I would consider this as a bug and would open an incident with Teradata....

 

Re: Issue with Joins

Hi,

Thanks for checking this out..

As I mentioned earlier, converting Integer to BigInteger also solved the problem and in that case did not see any difference in the explain plan..

An incident is already raised to Teradata.
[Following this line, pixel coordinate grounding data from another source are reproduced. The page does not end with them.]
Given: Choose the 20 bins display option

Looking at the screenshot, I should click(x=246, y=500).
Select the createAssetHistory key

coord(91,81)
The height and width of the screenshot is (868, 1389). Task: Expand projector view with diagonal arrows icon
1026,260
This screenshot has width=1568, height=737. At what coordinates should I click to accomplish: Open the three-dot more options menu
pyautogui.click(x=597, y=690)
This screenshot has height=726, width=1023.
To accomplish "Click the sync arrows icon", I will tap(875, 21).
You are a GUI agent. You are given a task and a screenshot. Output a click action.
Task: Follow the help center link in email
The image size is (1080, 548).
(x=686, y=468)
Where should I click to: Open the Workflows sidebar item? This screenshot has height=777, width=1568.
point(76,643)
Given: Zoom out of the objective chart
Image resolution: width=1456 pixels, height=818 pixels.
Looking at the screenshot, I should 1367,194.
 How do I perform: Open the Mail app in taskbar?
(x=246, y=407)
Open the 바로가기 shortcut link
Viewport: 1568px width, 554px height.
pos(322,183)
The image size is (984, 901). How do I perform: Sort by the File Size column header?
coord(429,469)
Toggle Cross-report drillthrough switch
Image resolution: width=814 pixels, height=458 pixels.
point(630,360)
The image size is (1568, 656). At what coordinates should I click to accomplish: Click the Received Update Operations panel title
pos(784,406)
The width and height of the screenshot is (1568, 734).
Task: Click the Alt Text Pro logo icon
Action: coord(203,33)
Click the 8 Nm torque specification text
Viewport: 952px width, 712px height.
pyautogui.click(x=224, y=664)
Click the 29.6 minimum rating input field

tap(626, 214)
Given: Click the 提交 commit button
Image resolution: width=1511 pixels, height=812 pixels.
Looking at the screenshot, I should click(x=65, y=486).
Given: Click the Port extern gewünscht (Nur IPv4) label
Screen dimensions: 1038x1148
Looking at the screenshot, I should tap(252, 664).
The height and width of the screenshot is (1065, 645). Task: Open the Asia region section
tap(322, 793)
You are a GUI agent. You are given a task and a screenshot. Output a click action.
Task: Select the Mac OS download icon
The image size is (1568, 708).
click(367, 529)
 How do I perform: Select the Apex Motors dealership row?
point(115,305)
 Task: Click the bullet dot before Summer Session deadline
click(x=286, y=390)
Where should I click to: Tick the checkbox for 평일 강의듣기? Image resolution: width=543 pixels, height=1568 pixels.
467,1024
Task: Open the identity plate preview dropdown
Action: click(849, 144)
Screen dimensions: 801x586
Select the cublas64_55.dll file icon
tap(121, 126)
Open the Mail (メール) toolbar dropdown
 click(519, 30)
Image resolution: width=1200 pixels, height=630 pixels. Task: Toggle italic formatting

Waiting to hear from them.

 

Regards

Srilatha

Supporter

Re: Issue with Joins

Hi,

please share the feedback once you get from TD ;).

Ulrich

Senior Apprentice

Re: Issue with Joins

Hi Ulrich,

the strange part is that it fails in the join step (step 2), not in the merge. 

I used DIAGNOSTIC VerboseExplain and this showed some additional info:

 

     left outer joined using a merge join, with a join condition of (
     "t2.b = Spool_2.b"), and with a post join
     condition of ("(( CASE WHEN (b IS NULL) THEN ('Y') ELSE ('N') END
     ))= 'N'").  The result goes into Spool 1 (all_amps) (Spool 3 is
     pruned), which is redistributed by hash code to all AMPs to all
     AMPs with hash fields ("Spool_2.a").  Then we do a SORT to order
     Spool 1 by row hash.  The result spool is built with the target
     table's structure.  The size of Spool 1 is estimated with index

Seems like 15.10's new "post join condition" is done after building the spool :-)

 

Switching to BIGINT or a different PI results in an additional step.

 

Btw, WHERE t2.b IS NOT NULL changes the Outer Join to Inner, thus avoiding NULLs.

Seems like the optimizer is not smart enough to recognize that the original query can be changed to an Iner Join, too, why outer joining first when you filter NULLs afterwards?